Trump and his minions have indeed made gaslighting a form of art, and they have convinced too many Americans that they cannot believe their own eyes. He clearly does not have the common man top of mind, and the masses should see this by how much time he spends away from his job on golf courses. The man tells blatant lies, and people believe him because he has reshaped our understanding of fairness. Affirmative action is unfair to them, whether or not intended to right historical wrongs, in part because many people do not recognize the historical wrongs. “You were born here, so it’s unfair that immigrants prosper while you suffer” is a very effective message. But they believe him because they need to – if he’s wrong, they are, and should have done something differently. The highest form of gaslighting as art is the one that creates scapegoats for individual failure.
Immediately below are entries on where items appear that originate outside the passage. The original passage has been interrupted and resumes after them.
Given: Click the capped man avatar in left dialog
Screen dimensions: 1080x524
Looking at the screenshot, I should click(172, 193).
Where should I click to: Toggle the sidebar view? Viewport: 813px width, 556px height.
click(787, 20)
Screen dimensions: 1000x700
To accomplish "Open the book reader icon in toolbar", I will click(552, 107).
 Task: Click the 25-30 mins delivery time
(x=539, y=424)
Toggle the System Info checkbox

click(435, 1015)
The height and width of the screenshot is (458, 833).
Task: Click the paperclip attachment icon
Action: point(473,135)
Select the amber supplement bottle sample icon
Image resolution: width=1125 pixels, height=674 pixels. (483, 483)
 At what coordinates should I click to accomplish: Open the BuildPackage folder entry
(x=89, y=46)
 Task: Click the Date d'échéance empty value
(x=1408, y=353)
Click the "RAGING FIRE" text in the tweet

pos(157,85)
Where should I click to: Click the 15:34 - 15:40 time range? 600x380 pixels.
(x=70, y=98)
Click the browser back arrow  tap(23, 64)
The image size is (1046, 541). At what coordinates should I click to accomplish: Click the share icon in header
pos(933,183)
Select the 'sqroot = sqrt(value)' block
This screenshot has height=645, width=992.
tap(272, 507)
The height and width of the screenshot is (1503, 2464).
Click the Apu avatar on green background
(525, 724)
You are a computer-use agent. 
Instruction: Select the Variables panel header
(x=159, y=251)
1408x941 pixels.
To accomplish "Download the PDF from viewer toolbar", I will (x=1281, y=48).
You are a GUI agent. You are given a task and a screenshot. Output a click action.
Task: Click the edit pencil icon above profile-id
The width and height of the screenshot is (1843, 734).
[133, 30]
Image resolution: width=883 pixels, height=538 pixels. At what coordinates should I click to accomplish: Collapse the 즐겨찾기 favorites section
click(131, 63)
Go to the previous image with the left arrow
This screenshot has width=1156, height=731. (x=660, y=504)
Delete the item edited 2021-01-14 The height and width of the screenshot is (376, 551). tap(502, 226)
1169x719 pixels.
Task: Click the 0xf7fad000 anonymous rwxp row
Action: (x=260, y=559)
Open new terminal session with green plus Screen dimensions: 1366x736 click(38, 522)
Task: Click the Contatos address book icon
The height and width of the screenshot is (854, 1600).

This moral shift and the gaslighting that takes advantage of it creates conditions that allow Elon Musk, Stephen Miller, and Trump himself to keep Americans off balance with a constant stream of new outrages. One day they’re attacking a university for attempting to open a path to success for minorities and the historically disadvantaged. The next it’s a new outrageously high tariff on imports from important allies, or changing them in mid-stream. Or extra-legal kidnapping of people and shipping them off to foreign prisons for the crime of expressing views they don’t like, without due process, warrants, or court hearings that establish a crime was or may have been committed.
All of this creates a kind of chaos that protects their power by keeping us off balance and worried about others in our own social class rather than facing the real problem: massive wealth hoarding that does not improve society and instead creates division. This is true for both the working class and the middle class, however defined. Working class Americans worry about labor competition with immigrants. Tariff regimes that shift on a dime create economic uncertainty among Americans with retirement plans. Deporting immigrants and people here legally for university worries everyone – using ICE enforcement agents to round people up, including US citizens, give us all reasons to worry and stay quiet. I’m a citizen, but what is my recourse from a Salvadorian jail where I have no way to communicate with loved ones or attorneys? Too many of us focus on what Trump’s economy does to our retirement plans to focus on the damage he does to due process and the justice system.
Americans who want to protect our Republic and the freedoms enshrined in our Constitution need to ignore the distractions. In the end it’s all an effort to establish an oligarchy similar to that in Russia, where the super wealthy control all commerce and have the ability to eliminate or send to exile their enemies, whether or not the formal legal regime permits this. We need to focus on how we can retake our society from the billionaires.